Defendant responded with various objections and
ultimately gave the following substantive response: “Responding Party complies
with this demand and has already produced all responsive documents that are in
the possession, custody, and control of Responding Party as Exhibits 8 and 18.”
In its opposition, defendant acknowledges it
withheld so-called “fitness documents” including job applications and
performance reviews. Defendant argues it
may withhold these documents solely by relying on what the court stated at an
informal discovery conference: “The Court noted that plaintiff had not alleged
a cause of action for Negligent Hiring, Supervision, and/or Retention. The
Court acknowledged that, if required to do a balancing test, the employees’

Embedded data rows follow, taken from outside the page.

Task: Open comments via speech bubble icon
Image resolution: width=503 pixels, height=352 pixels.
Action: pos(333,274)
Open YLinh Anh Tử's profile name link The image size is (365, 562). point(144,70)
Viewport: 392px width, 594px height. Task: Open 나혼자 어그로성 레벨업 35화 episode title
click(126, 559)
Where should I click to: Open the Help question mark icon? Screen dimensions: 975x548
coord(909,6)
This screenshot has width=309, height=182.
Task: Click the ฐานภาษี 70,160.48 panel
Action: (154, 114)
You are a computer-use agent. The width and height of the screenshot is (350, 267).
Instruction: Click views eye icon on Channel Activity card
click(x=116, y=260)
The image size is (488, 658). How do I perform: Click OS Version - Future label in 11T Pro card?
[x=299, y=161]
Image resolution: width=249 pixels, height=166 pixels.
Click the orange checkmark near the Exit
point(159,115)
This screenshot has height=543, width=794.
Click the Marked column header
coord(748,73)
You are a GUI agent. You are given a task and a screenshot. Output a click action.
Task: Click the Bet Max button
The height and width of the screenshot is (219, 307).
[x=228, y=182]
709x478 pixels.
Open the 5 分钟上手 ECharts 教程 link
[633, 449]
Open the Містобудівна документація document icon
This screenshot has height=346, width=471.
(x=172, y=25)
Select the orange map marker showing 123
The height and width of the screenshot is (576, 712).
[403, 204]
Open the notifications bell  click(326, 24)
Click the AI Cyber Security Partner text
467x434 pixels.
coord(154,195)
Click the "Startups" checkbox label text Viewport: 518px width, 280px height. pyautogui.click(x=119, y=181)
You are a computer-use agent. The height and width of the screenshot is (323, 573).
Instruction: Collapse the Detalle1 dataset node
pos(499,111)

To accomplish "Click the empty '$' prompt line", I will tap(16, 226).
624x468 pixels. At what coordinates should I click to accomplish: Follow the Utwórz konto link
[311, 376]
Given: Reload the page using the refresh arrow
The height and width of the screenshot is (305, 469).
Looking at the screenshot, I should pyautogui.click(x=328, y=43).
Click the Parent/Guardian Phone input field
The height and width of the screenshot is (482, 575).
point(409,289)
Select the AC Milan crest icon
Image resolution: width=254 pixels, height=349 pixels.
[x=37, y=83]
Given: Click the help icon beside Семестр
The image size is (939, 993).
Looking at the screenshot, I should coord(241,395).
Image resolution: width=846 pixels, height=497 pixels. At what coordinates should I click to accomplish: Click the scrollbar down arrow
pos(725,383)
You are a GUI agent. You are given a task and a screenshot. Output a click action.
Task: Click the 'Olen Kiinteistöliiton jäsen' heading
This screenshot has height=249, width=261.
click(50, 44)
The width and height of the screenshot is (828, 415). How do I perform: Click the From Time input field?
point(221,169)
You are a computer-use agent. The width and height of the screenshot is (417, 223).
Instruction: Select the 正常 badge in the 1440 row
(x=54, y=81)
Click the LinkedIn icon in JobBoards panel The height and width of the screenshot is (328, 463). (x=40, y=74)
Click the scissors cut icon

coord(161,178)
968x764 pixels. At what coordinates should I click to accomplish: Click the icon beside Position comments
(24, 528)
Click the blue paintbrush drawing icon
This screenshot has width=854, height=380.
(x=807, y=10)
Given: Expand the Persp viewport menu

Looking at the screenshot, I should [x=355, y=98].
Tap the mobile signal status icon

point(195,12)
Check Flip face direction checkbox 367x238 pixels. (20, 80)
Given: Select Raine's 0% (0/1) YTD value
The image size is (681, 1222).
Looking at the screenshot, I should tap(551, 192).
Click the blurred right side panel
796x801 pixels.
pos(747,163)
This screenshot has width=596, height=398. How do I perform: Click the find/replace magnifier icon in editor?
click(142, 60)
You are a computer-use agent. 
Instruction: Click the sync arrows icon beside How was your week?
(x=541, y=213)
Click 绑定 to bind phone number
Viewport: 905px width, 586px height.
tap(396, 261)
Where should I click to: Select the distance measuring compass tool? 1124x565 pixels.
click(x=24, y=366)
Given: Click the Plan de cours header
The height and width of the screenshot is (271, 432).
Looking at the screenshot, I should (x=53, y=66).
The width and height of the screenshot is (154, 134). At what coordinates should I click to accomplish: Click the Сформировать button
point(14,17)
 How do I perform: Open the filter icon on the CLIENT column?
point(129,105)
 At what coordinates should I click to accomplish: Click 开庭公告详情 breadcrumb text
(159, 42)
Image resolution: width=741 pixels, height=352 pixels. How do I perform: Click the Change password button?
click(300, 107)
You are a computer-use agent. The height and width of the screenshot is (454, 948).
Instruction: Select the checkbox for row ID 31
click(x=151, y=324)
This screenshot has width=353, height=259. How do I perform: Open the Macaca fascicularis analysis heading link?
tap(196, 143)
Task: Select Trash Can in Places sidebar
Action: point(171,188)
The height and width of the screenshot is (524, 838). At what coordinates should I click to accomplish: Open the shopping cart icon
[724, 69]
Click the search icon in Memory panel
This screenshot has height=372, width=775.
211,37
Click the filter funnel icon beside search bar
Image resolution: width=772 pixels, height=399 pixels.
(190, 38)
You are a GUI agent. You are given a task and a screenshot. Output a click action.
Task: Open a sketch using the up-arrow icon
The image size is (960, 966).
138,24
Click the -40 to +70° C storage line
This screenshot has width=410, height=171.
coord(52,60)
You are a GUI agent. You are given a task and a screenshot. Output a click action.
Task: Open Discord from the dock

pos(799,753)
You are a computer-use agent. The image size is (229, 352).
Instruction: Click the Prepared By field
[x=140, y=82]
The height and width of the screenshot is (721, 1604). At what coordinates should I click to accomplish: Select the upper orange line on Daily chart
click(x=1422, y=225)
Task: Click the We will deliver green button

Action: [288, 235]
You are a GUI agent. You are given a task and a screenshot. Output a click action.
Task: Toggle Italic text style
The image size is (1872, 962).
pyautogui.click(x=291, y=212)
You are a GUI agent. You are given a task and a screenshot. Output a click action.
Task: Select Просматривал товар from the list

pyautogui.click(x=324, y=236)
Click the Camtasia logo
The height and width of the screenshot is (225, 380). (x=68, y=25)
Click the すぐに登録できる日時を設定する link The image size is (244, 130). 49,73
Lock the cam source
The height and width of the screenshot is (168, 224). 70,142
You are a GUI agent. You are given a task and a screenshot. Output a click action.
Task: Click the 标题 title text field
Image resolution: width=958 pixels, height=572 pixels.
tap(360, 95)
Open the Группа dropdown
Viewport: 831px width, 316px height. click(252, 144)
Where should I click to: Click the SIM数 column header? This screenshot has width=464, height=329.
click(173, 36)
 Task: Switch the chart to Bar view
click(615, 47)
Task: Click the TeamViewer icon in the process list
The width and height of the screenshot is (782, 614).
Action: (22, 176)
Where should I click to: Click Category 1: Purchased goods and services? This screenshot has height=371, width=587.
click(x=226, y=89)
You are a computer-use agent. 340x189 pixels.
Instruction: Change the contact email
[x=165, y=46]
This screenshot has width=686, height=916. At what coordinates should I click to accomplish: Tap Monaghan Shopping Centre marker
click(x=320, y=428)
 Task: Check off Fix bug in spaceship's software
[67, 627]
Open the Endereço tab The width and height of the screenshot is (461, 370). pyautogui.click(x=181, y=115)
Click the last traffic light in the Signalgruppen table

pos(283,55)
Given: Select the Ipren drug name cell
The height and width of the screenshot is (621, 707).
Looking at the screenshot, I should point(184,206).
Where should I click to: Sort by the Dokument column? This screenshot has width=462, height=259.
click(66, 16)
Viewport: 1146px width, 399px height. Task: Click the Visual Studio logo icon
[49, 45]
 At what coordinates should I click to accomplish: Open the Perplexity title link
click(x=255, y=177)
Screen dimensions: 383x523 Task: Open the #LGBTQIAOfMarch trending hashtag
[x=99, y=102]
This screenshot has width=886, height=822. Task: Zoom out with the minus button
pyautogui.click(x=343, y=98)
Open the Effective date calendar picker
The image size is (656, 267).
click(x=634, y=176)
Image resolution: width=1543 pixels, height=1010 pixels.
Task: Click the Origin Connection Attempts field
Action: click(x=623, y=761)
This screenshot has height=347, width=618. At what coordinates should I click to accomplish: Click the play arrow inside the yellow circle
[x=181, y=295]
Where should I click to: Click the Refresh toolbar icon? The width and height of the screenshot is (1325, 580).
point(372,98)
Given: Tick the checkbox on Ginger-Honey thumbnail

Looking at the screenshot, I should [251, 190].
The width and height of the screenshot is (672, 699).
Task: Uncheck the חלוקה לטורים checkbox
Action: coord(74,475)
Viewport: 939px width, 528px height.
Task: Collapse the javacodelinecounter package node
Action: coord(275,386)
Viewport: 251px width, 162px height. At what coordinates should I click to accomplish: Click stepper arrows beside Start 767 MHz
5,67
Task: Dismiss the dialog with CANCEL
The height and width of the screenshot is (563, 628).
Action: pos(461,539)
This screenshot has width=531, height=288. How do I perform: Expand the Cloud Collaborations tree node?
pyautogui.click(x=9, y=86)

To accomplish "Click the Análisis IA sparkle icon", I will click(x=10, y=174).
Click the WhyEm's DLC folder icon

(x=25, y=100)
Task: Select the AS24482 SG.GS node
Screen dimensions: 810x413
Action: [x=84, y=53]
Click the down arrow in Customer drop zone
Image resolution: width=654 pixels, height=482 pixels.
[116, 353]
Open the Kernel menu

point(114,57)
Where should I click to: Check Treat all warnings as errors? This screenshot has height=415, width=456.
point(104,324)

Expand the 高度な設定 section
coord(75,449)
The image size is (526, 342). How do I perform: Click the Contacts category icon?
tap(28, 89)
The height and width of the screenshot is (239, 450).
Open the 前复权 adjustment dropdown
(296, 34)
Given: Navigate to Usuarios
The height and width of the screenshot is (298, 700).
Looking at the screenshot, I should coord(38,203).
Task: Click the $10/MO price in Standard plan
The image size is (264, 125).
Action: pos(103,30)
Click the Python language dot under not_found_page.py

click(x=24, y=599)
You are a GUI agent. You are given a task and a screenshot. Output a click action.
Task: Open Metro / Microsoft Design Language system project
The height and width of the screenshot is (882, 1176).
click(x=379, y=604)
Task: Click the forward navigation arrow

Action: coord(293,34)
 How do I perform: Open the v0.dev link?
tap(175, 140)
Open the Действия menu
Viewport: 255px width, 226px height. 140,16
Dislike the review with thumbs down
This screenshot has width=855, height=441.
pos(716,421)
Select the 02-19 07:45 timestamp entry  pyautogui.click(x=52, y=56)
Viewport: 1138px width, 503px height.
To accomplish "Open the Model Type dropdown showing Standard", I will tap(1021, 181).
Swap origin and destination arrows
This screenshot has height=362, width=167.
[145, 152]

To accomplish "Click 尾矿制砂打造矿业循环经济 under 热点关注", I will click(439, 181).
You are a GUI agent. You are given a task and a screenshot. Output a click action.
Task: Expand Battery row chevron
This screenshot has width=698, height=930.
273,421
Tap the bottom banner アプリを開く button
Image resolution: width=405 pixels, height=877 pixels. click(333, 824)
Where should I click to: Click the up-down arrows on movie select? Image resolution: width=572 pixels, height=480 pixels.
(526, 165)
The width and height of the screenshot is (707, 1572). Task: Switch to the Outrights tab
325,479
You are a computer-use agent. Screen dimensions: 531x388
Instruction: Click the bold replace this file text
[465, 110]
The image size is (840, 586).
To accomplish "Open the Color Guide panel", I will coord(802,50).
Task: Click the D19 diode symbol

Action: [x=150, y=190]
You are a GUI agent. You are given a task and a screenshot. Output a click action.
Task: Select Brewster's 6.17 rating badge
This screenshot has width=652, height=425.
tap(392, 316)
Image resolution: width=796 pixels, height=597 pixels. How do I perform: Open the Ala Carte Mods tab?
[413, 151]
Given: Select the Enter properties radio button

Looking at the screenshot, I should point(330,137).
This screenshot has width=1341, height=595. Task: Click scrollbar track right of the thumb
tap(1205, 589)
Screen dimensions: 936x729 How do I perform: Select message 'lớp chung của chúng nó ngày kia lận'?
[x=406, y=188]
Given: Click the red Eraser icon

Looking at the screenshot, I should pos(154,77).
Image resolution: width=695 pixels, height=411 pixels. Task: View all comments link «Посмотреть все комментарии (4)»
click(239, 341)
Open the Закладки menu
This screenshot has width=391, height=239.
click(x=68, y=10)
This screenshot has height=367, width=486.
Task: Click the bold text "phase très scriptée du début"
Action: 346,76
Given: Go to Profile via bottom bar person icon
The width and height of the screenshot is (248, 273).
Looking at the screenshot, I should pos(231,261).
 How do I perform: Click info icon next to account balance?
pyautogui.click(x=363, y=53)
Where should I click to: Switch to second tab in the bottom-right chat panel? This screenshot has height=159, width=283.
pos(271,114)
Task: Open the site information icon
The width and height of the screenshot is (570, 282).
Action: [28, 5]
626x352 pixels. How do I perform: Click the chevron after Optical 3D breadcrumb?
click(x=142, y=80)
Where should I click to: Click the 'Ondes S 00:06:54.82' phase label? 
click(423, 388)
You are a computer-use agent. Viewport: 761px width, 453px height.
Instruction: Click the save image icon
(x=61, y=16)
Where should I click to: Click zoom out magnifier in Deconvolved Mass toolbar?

information is not relevant as it pertains to this case. Further, the Court also acknowledged that
employee applications or other documents would not be relevant either.” (Opp., p. 11.)
As plaintiff argues, however, recovering enhanced remedies
for elder abuse by an employer requires showing that “the employer had advance knowledge of the unfitness
of the employee and employed him or her with a conscious disregard of the
rights or safety of others” (Civ. Code, § 3294(b); Welf. & Inst. Code, §
15657(c) [incorporating Civ. Code § 3294(b)].)
Plaintiff’s need for
disclosure justifies discovery of the employees’ private information. “The party asserting a privacy right must
establish a legally protected privacy interest, an objectively reasonable
expectation of privacy in the given circumstances, and a threatened intrusion
that is serious.” (Williams v.
Superior Court (2017) 3 Cal.5th 531, 552.) If the objecting party shows all three
elements, then the court must balance the need for disclosure against the right
to privacy. (Ibid.) “[T]he party seeking protection may identify
feasible alternatives that serve the same interests or protective measures that
would diminish the loss of privacy.” (Ibid.)
Defendant establishes each
element. People have a right to privacy
in their personnel files and other employment records. (Board of Trustees v. Superior Court (1981)
119 Cal.App.3d 516, 528-530.) These
employees have an objectively reasonable expectation that employment records
remain between them and their employer. Discovering
documents such as performance evaluations and disciplinary reports is a serious
intrusion.
Disclosing these
documents is the most reasonable and reliable way for plaintiff to discover
potential evidence that defendant’s officers or managing agents knew its
employees were unfit. Plaintiff has no
practical alternative way to learn this information. Entering a protective order, as plaintiff
proposed, will adequately serve to mitigate the intrusion into employees’
privacy rights.
Defendant’s objections to
request for production No. 33 are overruled. Plaintiff
is entitled to a further response to No. 33.
Sanctions
Plaintiff moves for monetary sanctions against defendant
in each motion. Plaintiff’s motions were
only partially successful. Defendant
acted with substantial justification in opposing each motion. No sanctions are warranted.
Disposition
Plaintiff
Blade Thomas’s motion to compel further responses to form interrogatories is granted in part as to form interrogatory No. 12.6 and No. 17.1(c)
regarding requests for admission Nos. 8 and 10.
Defendant Cedars-Sinai Medical Center is ordered to provide further verified responses without
objections to form interrogatory No. 12.6 and No. 17.1(c) regarding requests
for admission Nos. 8 and 10 within 30 days.
Plaintiff Blade Thomas’s motion to compel further responses
to special interrogatories is granted
in part as to special interrogatory
No. 29. Defendant Cedars-Sinai Medical
Center is ordered to provide a further verified response without
objections to special interrogatory No. 29 within 30 days.
Plaintiff Blade Thomas’s motion to compel further
responses to requests for production is granted
in part as to request No. 33. Subject to a protective order limiting
disclosure of the documents and information about defendant’s employees, defendant
Cedars-Sinai Medical Center is ordered to produce all additional documents responsive to
request for production No. 33 within 30 days.